EXERCISE REQUIREMENTS: Once the line containing "This screenshot has height=801, width=1237." is found in the records below, return it and each following line exactly, up to and including the line containing "This screenshot has height=465, width=1024.", and nothing else.

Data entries
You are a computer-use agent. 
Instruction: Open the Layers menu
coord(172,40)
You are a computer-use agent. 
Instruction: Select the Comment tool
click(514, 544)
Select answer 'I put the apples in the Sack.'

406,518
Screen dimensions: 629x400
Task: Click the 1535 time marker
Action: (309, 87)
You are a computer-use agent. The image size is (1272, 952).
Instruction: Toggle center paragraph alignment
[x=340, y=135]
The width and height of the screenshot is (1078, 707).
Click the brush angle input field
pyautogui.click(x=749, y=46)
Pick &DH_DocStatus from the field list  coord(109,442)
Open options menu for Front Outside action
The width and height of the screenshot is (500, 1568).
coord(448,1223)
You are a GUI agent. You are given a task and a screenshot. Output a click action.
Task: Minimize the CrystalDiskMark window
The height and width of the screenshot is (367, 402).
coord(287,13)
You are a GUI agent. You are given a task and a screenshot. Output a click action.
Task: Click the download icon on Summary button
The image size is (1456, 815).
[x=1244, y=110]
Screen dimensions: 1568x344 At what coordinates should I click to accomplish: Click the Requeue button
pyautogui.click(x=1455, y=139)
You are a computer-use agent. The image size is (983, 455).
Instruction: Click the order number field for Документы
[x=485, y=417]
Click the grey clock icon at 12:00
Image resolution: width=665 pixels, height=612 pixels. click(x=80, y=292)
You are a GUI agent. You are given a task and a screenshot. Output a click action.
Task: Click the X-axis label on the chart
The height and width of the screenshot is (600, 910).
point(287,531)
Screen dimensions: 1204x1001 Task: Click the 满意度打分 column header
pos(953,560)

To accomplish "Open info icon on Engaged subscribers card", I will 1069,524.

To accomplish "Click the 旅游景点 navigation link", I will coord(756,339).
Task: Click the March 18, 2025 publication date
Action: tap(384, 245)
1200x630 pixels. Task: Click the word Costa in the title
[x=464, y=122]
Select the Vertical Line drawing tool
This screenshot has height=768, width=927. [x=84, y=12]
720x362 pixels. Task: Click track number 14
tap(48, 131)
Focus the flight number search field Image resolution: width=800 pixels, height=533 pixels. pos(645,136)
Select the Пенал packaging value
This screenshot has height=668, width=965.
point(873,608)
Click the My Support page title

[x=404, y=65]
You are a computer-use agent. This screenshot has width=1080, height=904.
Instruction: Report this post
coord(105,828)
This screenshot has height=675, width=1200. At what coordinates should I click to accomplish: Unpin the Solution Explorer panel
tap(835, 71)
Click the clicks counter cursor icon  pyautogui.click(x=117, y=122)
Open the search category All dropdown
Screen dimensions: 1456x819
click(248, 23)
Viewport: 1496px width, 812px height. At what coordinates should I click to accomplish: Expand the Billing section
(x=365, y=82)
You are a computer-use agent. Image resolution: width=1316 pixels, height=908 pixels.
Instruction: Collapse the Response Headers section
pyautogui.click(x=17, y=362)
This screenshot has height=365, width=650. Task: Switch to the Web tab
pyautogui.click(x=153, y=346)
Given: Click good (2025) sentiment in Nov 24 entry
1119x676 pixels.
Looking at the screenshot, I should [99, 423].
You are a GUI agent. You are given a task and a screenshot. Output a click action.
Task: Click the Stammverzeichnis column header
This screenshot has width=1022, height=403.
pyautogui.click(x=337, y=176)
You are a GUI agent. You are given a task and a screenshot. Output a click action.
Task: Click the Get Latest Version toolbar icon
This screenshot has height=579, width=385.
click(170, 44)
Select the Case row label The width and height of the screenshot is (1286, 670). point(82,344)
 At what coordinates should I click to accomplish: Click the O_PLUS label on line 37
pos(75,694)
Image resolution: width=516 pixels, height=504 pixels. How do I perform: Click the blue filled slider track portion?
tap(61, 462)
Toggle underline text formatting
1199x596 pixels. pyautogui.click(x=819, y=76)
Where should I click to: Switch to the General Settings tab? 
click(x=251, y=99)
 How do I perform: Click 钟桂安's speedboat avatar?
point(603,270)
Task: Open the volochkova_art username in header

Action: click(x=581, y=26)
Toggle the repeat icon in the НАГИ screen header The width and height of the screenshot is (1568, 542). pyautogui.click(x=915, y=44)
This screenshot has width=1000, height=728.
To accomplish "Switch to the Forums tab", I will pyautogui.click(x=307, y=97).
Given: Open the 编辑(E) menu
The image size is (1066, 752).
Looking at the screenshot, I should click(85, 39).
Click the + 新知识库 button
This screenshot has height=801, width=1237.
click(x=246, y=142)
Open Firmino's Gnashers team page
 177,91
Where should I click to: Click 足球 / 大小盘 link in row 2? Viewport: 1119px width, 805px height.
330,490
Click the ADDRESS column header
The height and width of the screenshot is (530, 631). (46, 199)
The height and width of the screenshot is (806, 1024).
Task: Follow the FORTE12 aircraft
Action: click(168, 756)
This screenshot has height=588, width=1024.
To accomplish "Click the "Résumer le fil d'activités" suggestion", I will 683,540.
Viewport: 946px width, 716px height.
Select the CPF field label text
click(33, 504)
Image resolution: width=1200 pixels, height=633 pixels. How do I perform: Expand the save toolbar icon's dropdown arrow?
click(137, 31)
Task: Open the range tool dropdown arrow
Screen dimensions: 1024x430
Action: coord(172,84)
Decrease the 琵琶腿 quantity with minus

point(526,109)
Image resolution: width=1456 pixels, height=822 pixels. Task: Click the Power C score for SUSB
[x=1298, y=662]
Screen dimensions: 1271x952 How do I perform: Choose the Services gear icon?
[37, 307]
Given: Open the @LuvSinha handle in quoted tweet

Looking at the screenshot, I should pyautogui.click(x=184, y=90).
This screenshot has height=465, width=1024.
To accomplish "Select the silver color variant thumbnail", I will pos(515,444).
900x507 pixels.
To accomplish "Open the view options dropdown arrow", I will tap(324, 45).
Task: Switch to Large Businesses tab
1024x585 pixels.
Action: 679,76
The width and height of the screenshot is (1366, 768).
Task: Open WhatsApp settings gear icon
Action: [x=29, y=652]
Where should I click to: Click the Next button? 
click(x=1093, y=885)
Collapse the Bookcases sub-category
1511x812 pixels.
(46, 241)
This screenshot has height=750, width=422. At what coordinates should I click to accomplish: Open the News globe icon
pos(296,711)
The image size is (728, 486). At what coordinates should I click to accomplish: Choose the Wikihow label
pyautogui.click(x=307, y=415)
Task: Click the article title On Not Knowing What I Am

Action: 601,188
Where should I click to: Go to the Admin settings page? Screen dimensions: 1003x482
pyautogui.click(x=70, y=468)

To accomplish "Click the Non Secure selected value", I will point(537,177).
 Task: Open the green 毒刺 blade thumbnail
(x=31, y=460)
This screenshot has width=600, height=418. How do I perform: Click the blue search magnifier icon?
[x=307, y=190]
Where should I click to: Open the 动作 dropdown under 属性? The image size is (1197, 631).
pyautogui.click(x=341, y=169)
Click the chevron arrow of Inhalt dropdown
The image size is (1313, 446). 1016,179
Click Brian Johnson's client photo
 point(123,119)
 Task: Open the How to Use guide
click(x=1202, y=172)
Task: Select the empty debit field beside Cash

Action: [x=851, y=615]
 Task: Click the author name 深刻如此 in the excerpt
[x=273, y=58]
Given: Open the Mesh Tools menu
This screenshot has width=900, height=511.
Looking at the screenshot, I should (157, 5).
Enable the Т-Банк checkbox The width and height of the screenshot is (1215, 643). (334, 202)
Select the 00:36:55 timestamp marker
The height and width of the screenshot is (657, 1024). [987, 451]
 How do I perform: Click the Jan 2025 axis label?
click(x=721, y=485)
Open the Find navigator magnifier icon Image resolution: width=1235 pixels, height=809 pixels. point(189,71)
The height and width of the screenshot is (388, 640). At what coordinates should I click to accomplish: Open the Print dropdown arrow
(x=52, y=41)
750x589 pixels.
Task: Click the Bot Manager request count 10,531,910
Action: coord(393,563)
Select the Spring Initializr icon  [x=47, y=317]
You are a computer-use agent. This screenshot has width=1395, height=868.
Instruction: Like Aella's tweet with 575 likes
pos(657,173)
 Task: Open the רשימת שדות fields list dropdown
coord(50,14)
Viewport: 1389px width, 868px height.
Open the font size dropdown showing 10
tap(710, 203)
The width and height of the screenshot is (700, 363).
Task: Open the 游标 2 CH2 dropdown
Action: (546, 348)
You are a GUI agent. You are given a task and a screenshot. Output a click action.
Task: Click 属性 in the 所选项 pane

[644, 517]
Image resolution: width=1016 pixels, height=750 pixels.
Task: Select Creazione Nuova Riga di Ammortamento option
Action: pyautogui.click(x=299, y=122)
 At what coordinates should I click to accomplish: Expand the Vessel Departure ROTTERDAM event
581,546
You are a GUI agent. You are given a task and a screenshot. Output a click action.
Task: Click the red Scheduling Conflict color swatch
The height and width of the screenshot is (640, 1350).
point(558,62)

ANSWER SECTION:
This screenshot has height=801, width=1237.
click(x=246, y=142)
Open Firmino's Gnashers team page
 177,91
Where should I click to: Click 足球 / 大小盘 link in row 2? Viewport: 1119px width, 805px height.
330,490
Click the ADDRESS column header
The height and width of the screenshot is (530, 631). (46, 199)
The height and width of the screenshot is (806, 1024).
Task: Follow the FORTE12 aircraft
Action: click(168, 756)
This screenshot has height=588, width=1024.
To accomplish "Click the "Résumer le fil d'activités" suggestion", I will 683,540.
Viewport: 946px width, 716px height.
Select the CPF field label text
click(33, 504)
Image resolution: width=1200 pixels, height=633 pixels. How do I perform: Expand the save toolbar icon's dropdown arrow?
click(137, 31)
Task: Open the range tool dropdown arrow
Screen dimensions: 1024x430
Action: coord(172,84)
Decrease the 琵琶腿 quantity with minus

point(526,109)
Image resolution: width=1456 pixels, height=822 pixels. Task: Click the Power C score for SUSB
[x=1298, y=662]
Screen dimensions: 1271x952 How do I perform: Choose the Services gear icon?
[37, 307]
Given: Open the @LuvSinha handle in quoted tweet

Looking at the screenshot, I should pyautogui.click(x=184, y=90).
This screenshot has height=465, width=1024.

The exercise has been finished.